* PROBLEM REQUIREMENTS *
Would you transcribe the entries below, beginning at the line with "Switch to the star favorites tab in sidebar" and ending after the line with "Click the Market", exactly, with no picture and nothing more?

* DATA UNDER STUDY *
==========

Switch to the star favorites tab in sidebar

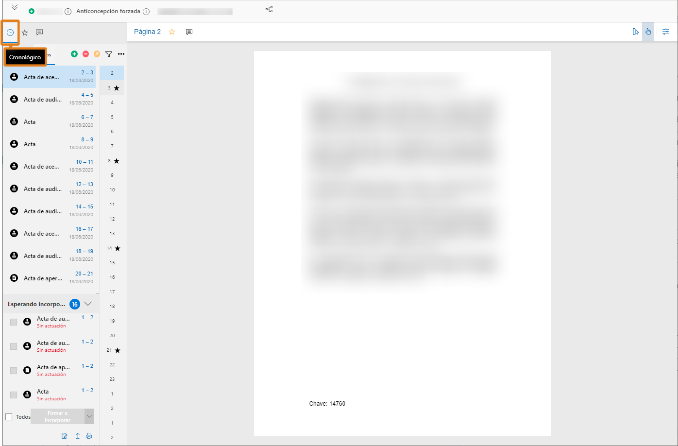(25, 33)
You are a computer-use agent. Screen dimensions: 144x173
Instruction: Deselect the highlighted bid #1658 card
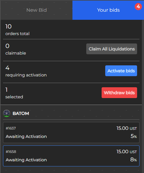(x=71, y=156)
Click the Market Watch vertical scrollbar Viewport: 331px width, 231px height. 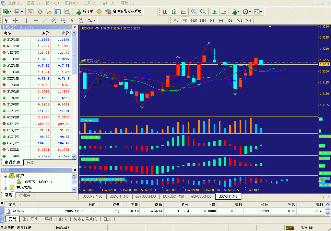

==========

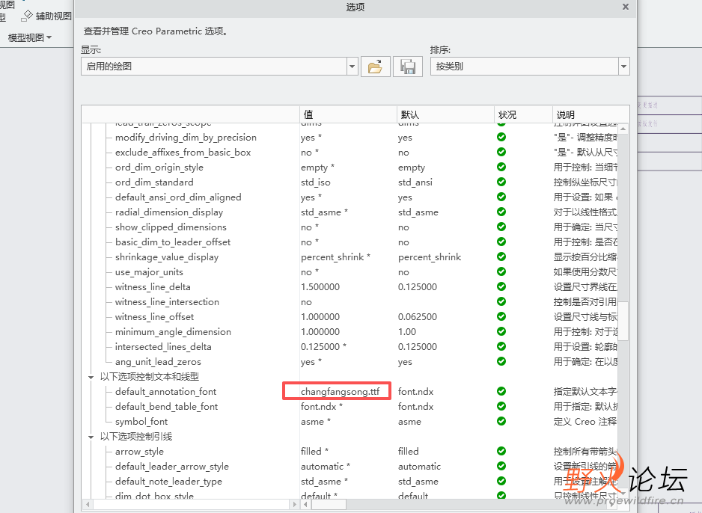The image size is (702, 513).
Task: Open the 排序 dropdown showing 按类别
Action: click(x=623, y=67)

==========

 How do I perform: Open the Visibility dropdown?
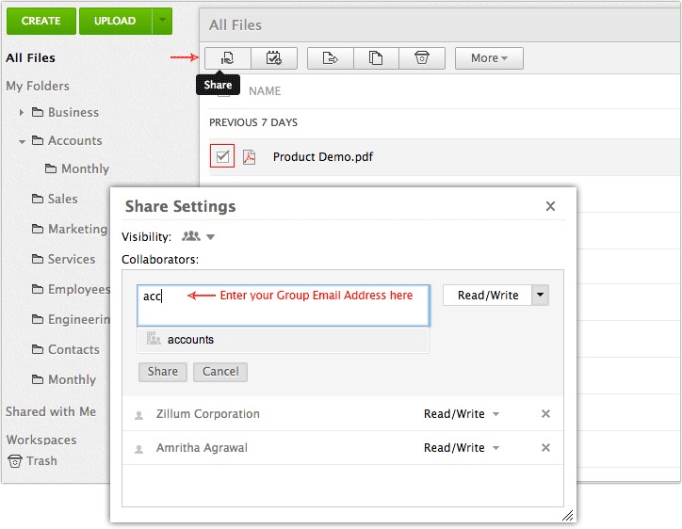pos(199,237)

==========

* TASK SOLUTION *
Switch to the star favorites tab in sidebar

(25, 33)
You are a computer-use agent. Screen dimensions: 144x173
Instruction: Deselect the highlighted bid #1658 card
(x=71, y=156)
Click the Market Watch vertical scrollbar Viewport: 331px width, 231px height. 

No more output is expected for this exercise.